Exactly the lines from the one with "The image size is (867, 880)." through the end of the data below must be set down, and no pictures with them.

Stored data:
========

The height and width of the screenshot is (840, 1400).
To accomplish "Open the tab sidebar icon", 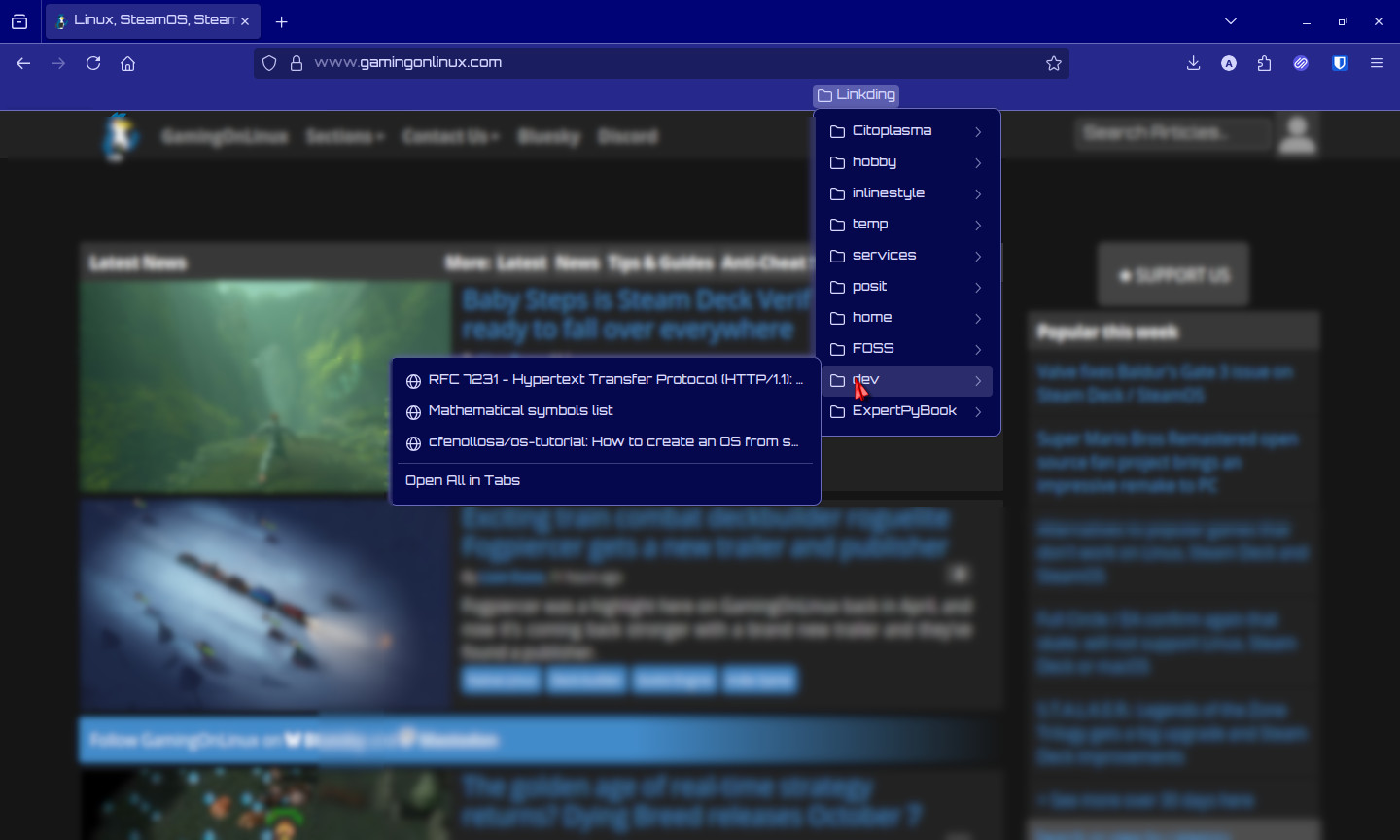I will tap(19, 20).
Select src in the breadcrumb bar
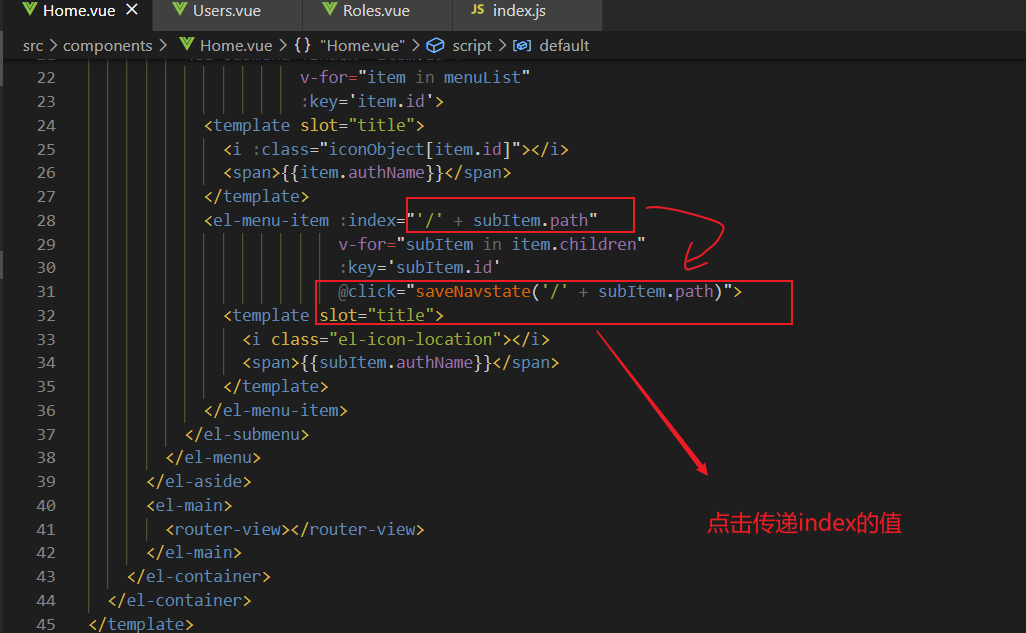 (x=32, y=45)
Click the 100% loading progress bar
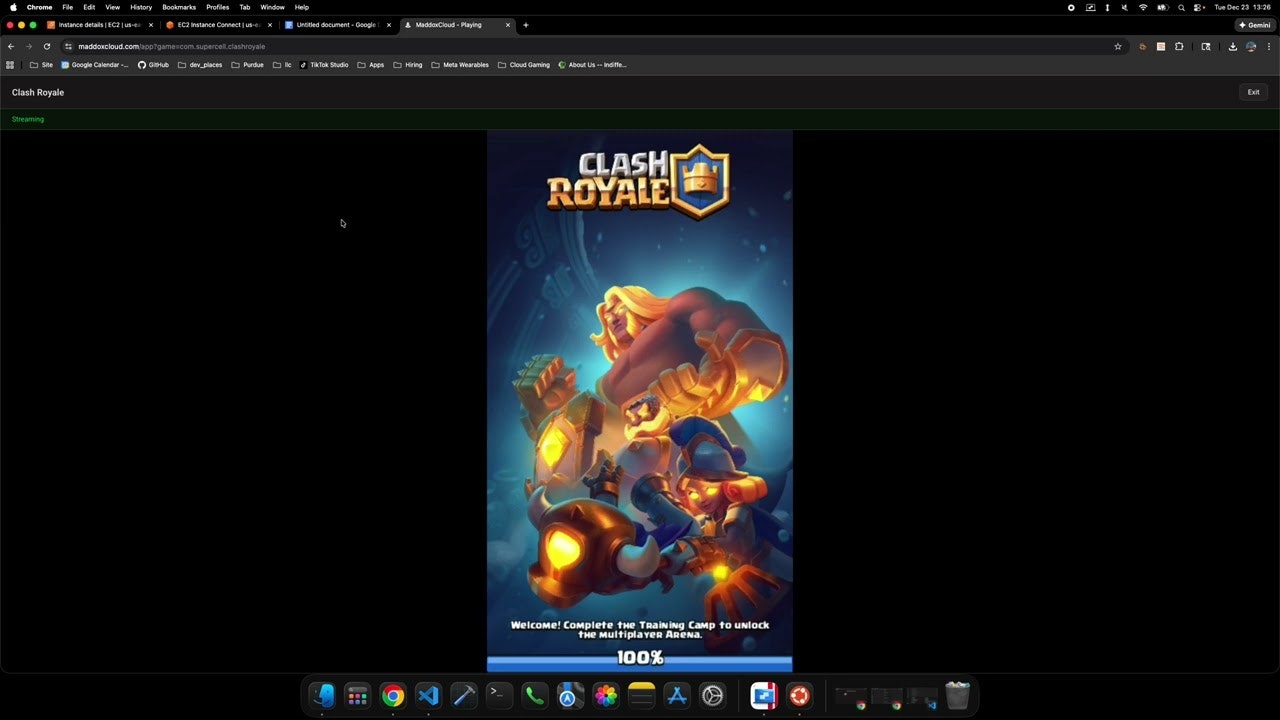The height and width of the screenshot is (720, 1280). (x=639, y=658)
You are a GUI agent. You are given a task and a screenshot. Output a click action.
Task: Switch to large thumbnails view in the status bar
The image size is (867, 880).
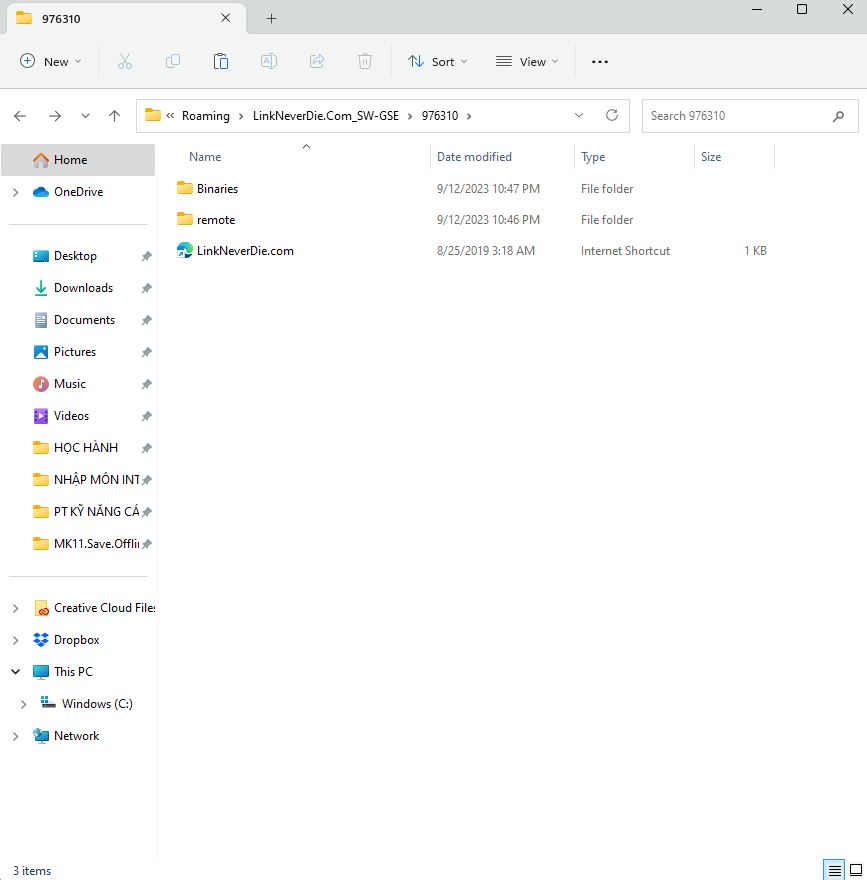(x=856, y=870)
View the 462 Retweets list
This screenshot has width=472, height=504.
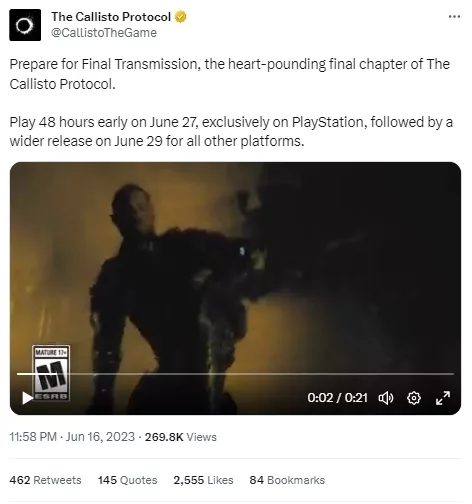pos(45,480)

========

* **ANSWER TO THIS TASK**
The image size is (867, 880).
(x=856, y=870)
View the 462 Retweets list
This screenshot has width=472, height=504.
pos(45,480)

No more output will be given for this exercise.